(Pixel coordinate grounding data)
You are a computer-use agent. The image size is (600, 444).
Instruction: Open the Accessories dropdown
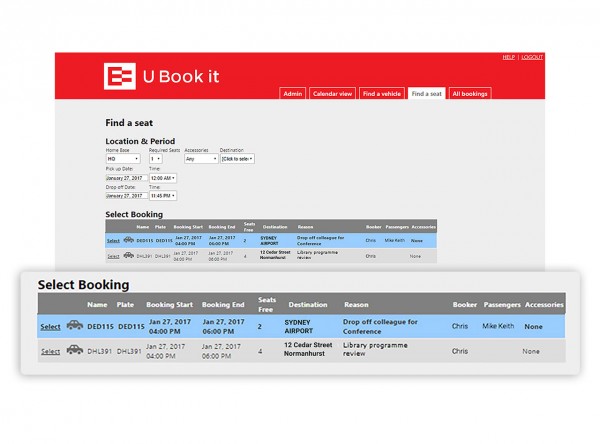pyautogui.click(x=201, y=158)
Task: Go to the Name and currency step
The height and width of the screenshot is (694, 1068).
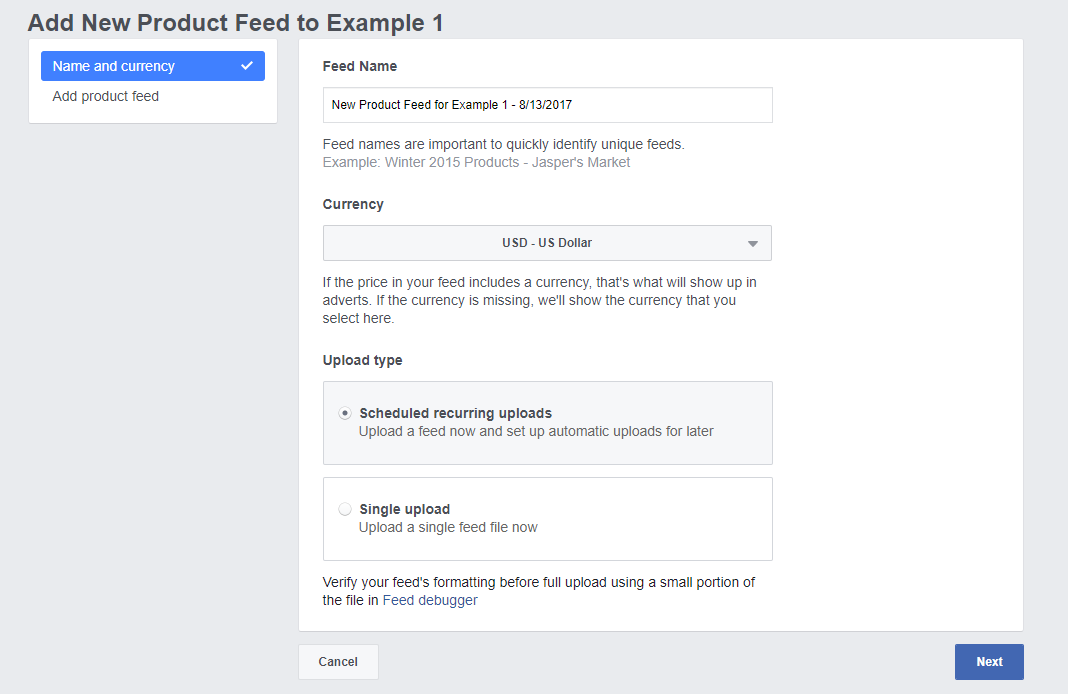Action: pyautogui.click(x=114, y=66)
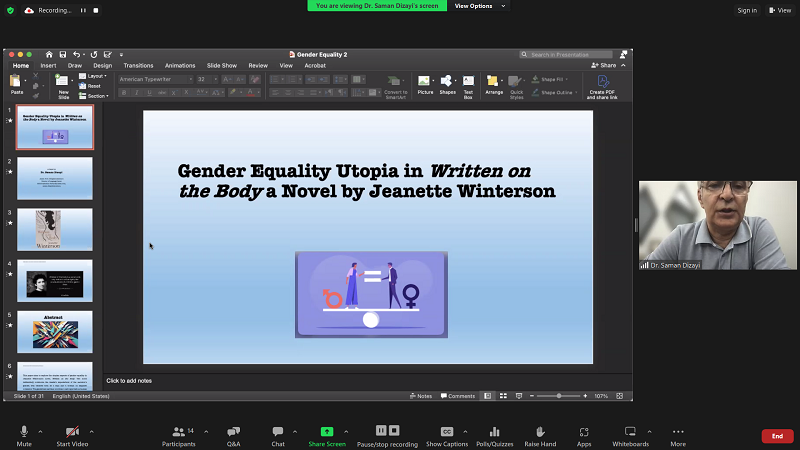This screenshot has width=800, height=450.
Task: Click the Raise Hand icon
Action: point(540,432)
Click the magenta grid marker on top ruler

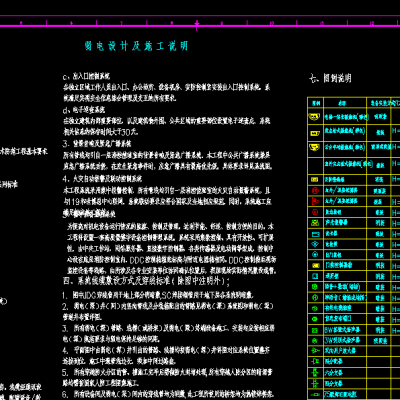(x=197, y=24)
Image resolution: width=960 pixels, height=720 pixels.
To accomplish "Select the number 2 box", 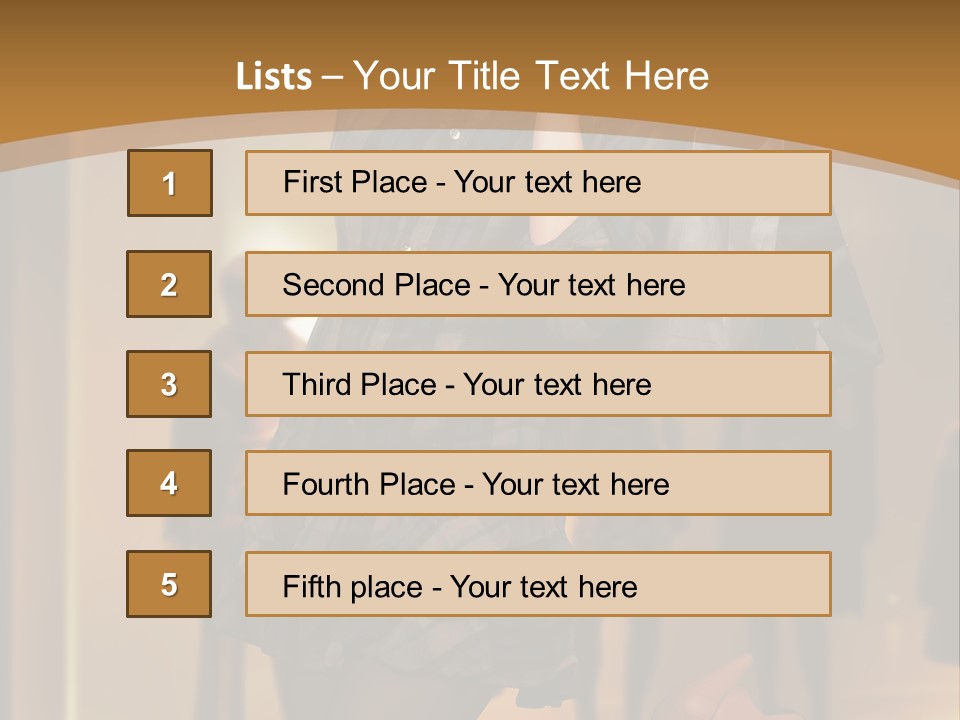I will (x=169, y=284).
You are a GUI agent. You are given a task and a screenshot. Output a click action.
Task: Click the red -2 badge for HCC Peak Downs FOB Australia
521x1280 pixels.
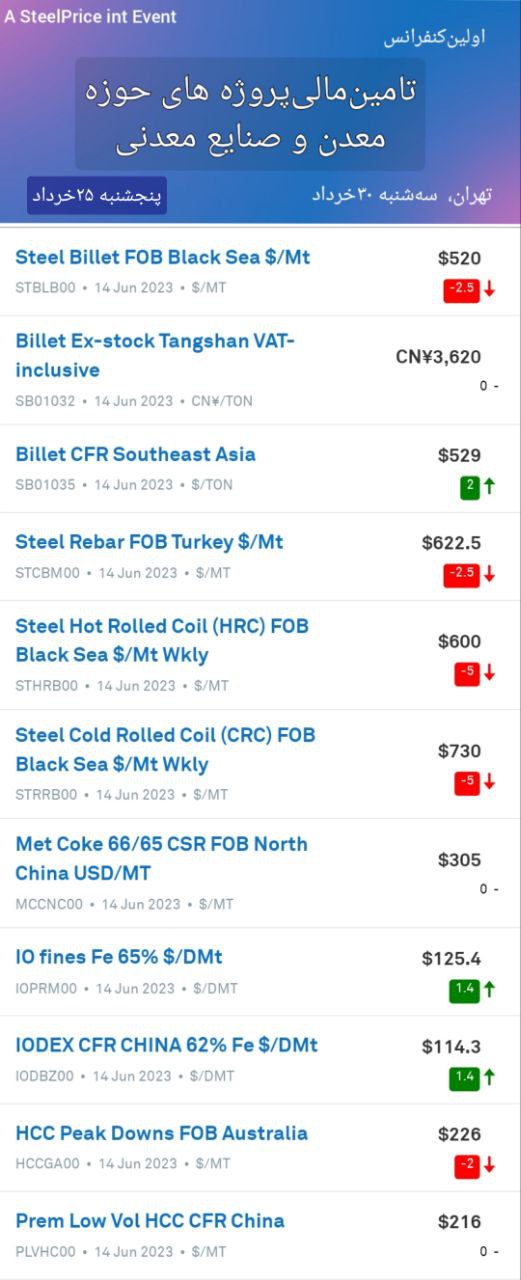(467, 1165)
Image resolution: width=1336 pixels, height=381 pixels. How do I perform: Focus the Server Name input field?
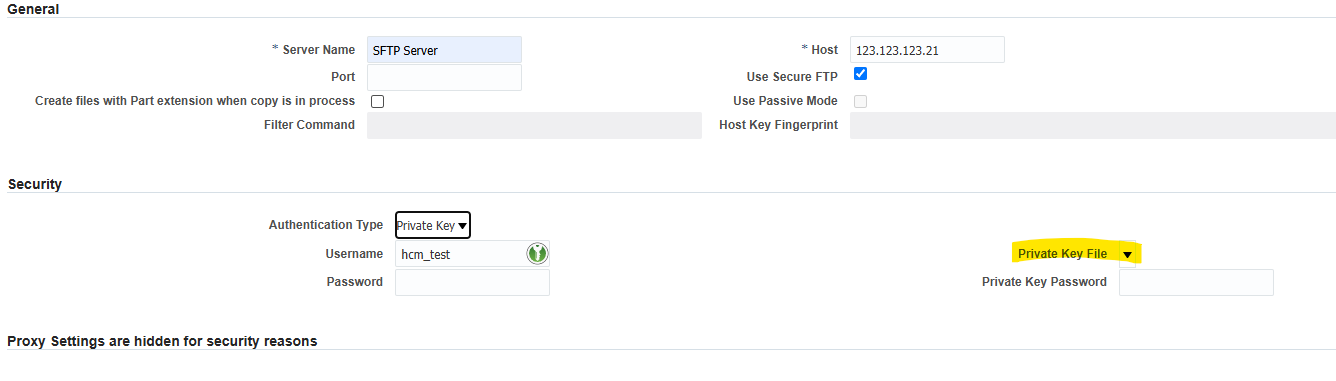(445, 50)
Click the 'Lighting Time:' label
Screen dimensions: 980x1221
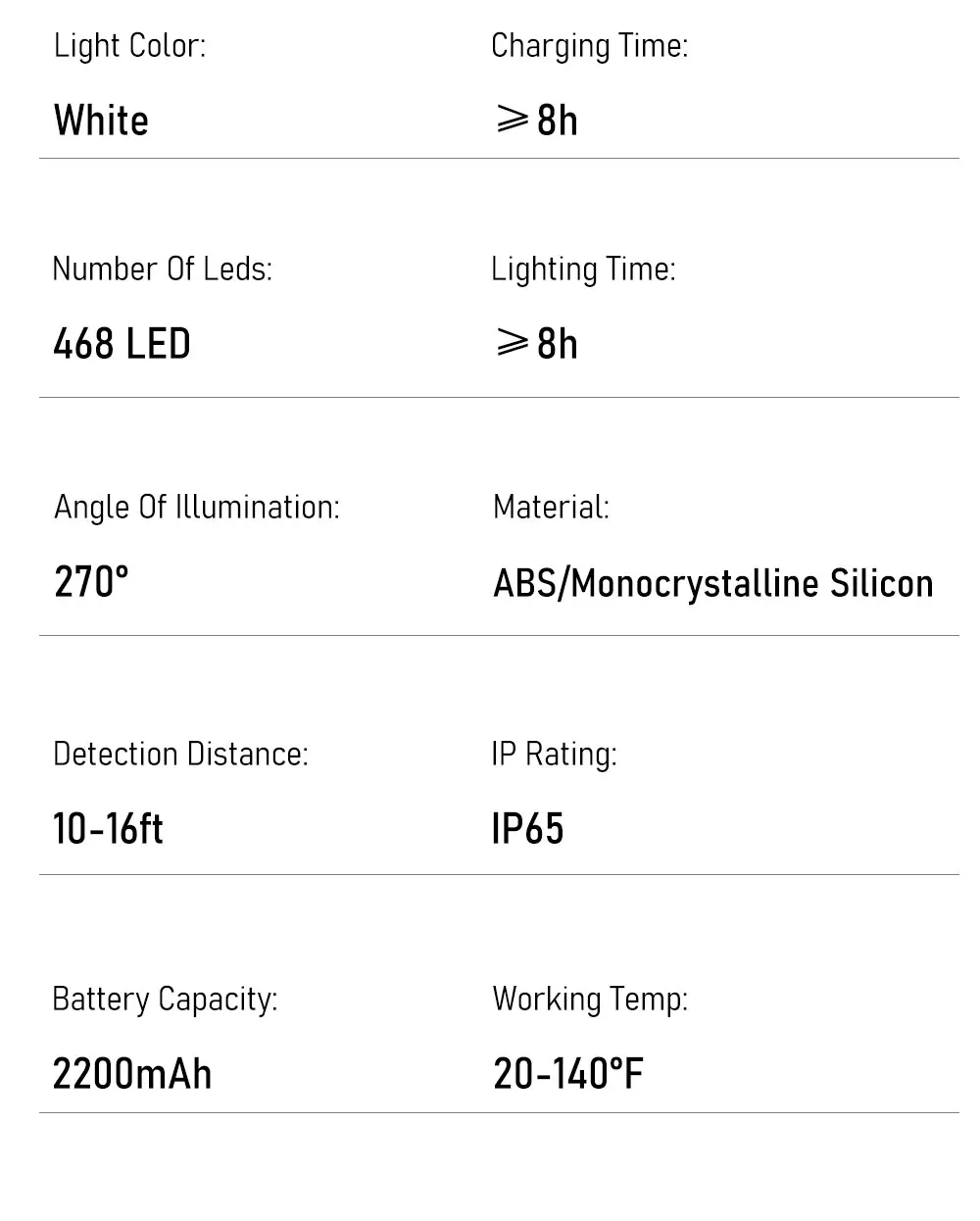[583, 269]
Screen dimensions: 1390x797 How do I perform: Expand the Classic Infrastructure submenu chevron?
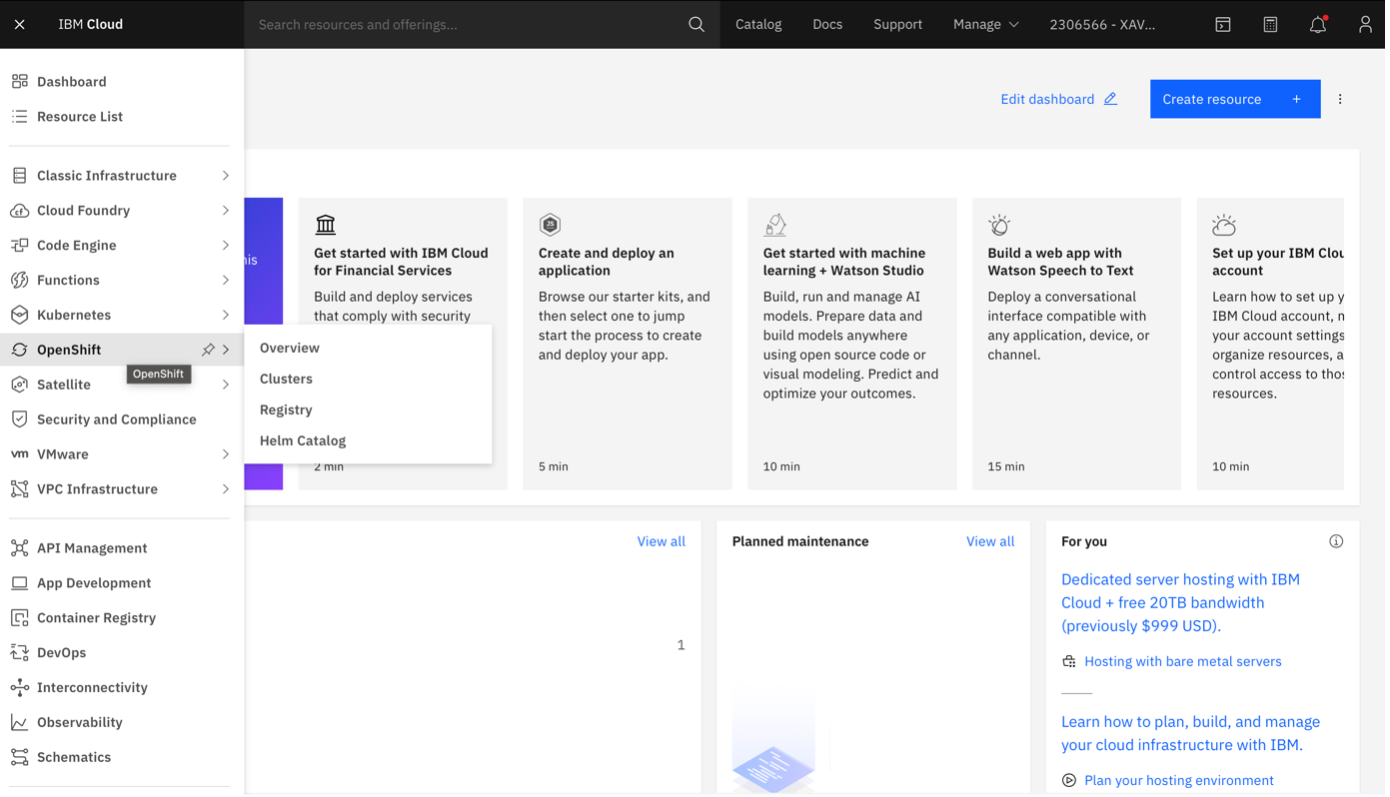pyautogui.click(x=226, y=176)
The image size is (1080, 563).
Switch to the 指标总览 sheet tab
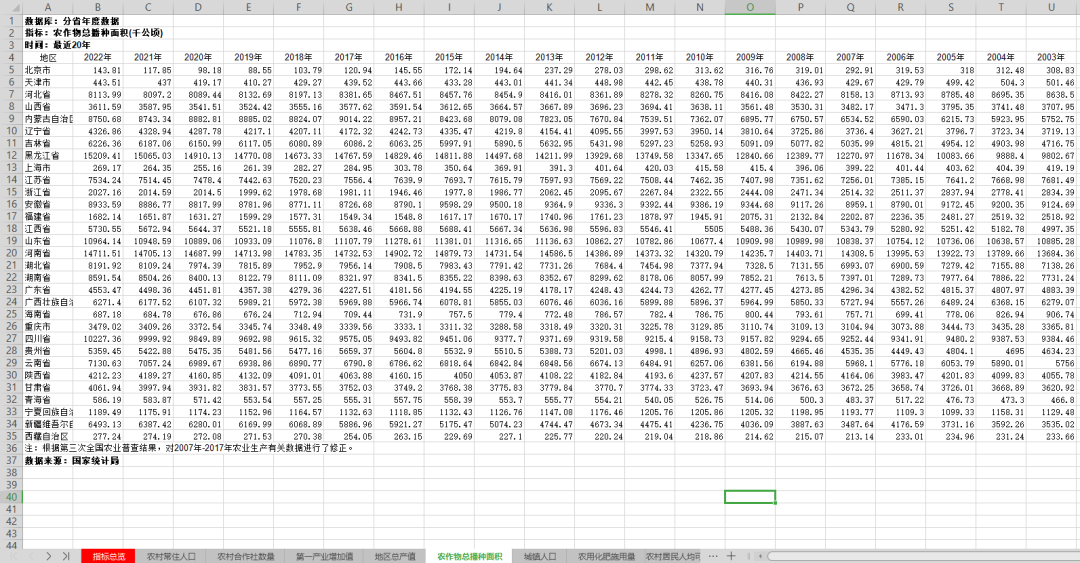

* **Task brief**: The lines to return are those in the entries above that include "size".

* **Output of the exercise**:
You are a computer-use agent. The image size is (600, 444).
The image size is (1080, 563).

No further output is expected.